*Items from a dataset:*
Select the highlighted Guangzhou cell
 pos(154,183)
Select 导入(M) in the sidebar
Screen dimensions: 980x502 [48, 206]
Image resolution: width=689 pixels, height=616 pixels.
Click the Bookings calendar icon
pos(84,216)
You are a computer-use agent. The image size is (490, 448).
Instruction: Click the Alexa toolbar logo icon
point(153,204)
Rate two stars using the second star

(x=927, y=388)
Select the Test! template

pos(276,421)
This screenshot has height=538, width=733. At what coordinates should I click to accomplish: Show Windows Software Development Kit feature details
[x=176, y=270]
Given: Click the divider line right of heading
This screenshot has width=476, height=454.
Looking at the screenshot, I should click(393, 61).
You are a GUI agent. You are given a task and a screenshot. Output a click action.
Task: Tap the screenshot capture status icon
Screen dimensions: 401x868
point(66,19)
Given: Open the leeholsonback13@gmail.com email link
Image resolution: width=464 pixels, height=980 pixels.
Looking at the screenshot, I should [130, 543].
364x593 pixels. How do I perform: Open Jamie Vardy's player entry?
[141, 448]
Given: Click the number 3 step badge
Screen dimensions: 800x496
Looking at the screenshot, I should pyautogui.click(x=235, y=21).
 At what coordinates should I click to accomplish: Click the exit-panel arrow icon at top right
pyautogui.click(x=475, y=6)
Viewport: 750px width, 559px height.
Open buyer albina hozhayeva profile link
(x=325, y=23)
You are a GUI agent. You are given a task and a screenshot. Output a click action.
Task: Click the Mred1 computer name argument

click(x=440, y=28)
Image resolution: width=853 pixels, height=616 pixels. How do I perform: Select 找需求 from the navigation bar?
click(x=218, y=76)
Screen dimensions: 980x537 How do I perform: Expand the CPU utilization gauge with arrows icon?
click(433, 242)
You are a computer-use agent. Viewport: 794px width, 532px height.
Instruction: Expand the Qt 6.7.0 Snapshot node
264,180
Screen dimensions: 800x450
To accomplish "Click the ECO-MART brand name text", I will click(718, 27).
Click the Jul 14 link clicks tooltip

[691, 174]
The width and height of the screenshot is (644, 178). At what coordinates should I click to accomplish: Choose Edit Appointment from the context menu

*What you will do:* Nothing but a number should be given: the count of lines above that include the string "agent".

*Output for this exercise:* 4